Non è per rattristarti che provo a ricordartelo. È per non tacere niente. Credimi, vorrei solo che sapessi che all’origine dei miei modi aspri c’erano le privazioni che mi hanno per sempre segnato. Questo volevo dirti e mille volte mi addosso la colpa di non averlo fatto prima. Forse lo sto scrivendo per un meschino egoismo. Sembra che a un certo punto i ruoli s’invertano ed eccomi alla tua porta, a cercare comprensione, un po’ di calore.
Per questo mio egoismo e per gli altri, se puoi, trova nel tuo cuore il modo di perdonarmi.

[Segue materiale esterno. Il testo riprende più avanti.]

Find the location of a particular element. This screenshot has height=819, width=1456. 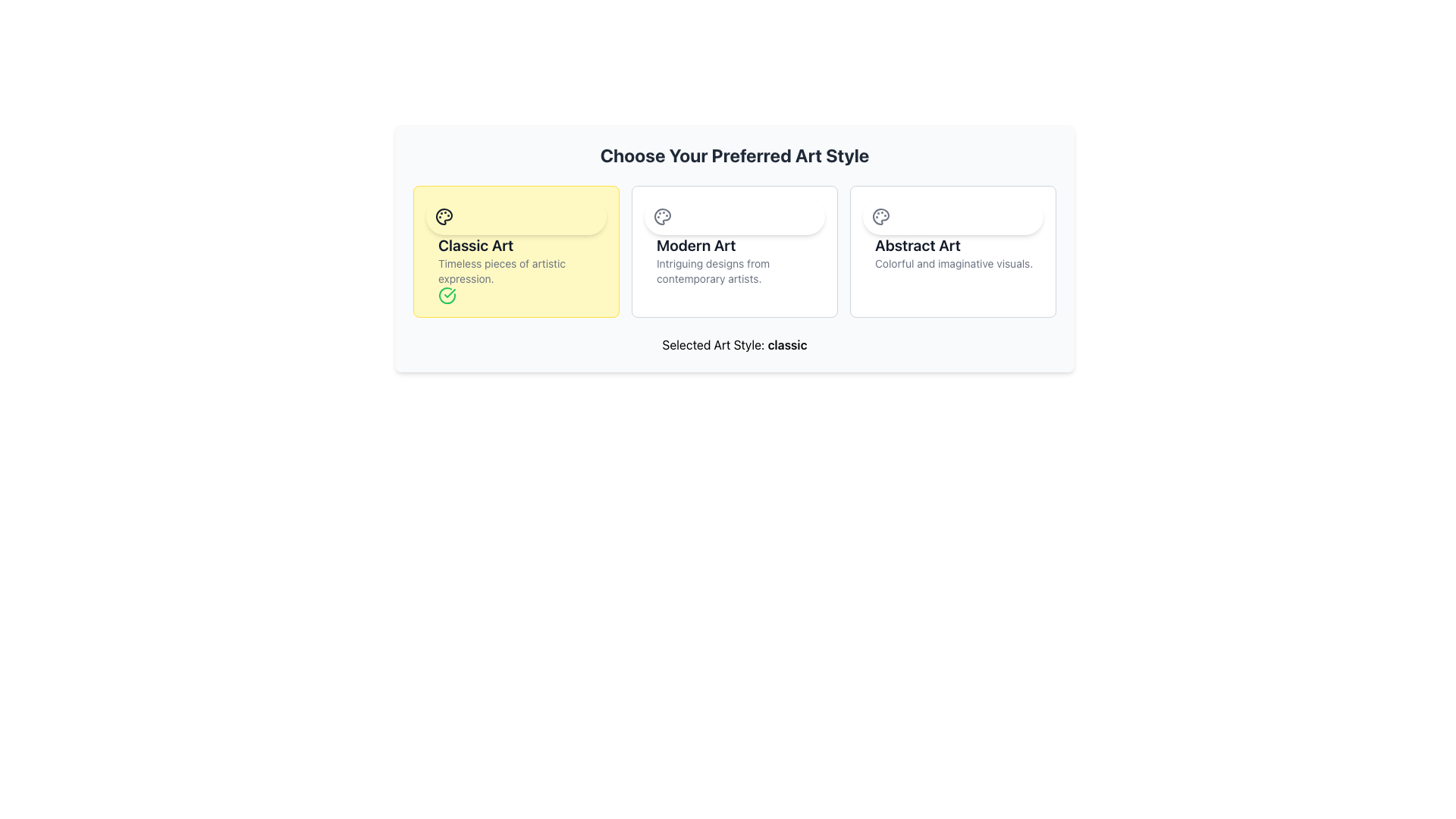

the visual state of the checkmark icon indicating the selection of the 'Classic Art' option, located in the bottom-right area of its card with a yellow background is located at coordinates (449, 293).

La “casa galleggiante” rappresenta, per Lulù, l’approdo alla consapevolezza, e diventa metafora di tutto il suo essere, facendosi specchio della vacuità della sua vita, che rimane appesa alla piena che deve arrivare e che lei si appresta ad accogliere, trasformando così la sua esistenza immobile e senza soluzioni in un mutamento consapevole e pronto a desiderare il futuro.

Un approdo agognato, che è l’unico vero scopo di quel viaggio di espiazione che Lulù/Carmen, narratrice del Sud, compie come punto di partenza per la conoscenza di sé e che le permette di riappacificarsi con la sua vita passata, dopo essersene allontanata alla ricerca di quel che era lì, senza possibilità di essere visto.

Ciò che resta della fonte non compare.